En des temps préhistoriques, l’île abritait plusieurs grands centres de peuplement, au gré des vagues de migration. Le plus ancien semble être celui de la culture de Changpin dont les premières traces remontent à 30 000 ans avant de disparaître il y a 5 000 ans. Viennent ensuite, dans les environs de Taitung, celui de la culture de Peinan, avec le plus grand site funéraire archéologique de tout le pourtour du bassin Pacifique, et, plus au sud, celui de la culture de Tsaohsiehtun dont l’épanouissement marque les débuts à Taiwan de l’ère de l’agriculture. Dans le Nord, la culture de Yuanshan s’était établie dans les environs de Taipei, alors qu’il n’y avait là que des lacs et des marécages. On peut aussi signaler d’autres endroits, d’autres cultures comme celle de Shihsanhang dont les reliques témoignent du passage à la civilisation du fer.

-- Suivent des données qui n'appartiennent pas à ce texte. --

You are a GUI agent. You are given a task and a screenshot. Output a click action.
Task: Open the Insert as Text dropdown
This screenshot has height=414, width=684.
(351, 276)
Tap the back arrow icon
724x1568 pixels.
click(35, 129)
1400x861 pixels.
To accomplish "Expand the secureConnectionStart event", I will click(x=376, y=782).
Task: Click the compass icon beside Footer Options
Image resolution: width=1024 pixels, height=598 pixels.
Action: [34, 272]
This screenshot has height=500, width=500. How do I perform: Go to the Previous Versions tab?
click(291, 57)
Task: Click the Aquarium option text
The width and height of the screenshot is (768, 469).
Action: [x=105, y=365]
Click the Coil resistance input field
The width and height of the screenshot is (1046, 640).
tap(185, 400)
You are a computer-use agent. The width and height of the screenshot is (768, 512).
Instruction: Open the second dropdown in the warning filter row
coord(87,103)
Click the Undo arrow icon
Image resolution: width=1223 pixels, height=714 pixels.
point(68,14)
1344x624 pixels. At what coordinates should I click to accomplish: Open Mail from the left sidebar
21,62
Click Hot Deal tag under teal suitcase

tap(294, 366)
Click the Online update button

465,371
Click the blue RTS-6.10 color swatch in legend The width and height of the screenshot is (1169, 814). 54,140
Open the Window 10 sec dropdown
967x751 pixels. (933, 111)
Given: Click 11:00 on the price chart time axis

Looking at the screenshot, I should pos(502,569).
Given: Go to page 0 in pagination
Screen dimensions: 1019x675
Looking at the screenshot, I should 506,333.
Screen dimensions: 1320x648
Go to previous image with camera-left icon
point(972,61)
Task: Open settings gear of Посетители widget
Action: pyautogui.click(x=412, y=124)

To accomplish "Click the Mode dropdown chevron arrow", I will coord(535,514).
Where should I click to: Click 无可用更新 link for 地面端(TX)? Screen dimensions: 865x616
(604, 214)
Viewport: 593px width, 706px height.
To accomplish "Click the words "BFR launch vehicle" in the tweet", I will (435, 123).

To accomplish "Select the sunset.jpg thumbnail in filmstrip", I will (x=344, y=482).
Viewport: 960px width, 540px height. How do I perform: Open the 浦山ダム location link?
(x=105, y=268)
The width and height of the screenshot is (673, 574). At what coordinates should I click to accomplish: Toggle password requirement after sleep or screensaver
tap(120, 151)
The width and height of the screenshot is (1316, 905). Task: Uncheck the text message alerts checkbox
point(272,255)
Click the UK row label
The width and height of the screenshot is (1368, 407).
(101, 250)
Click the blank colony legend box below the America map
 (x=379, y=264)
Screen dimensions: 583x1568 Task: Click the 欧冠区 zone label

Il n’existe encore aucune étude énumérant précisément les sites préhistoriques découverts à Taiwan. On en compte en tout cas plus d’un millier. Quatorze cultures préhistoriques ont été recensées dans l’île, qui ont laissé des sarcophages, des mégalithes et d’autres vestiges. Rien que sur le site de Peinan, ce sont plus de 2 000 sépultures qui ont été mises à jour jusqu’ici.

Les grands monolithes

Il y a plus de cent ans, des anthropologues japonais avaient déjà observé des rangées de monolithes dans les environs de Taitung, quelques-uns de ces blocs de pierre mesurant plus de 4,5 m. Qui les a dressés là et pour quelles raisons ? Faut-il établir un lien entre ces civilisations des mégalithes et celles que l’on étudie ailleurs ?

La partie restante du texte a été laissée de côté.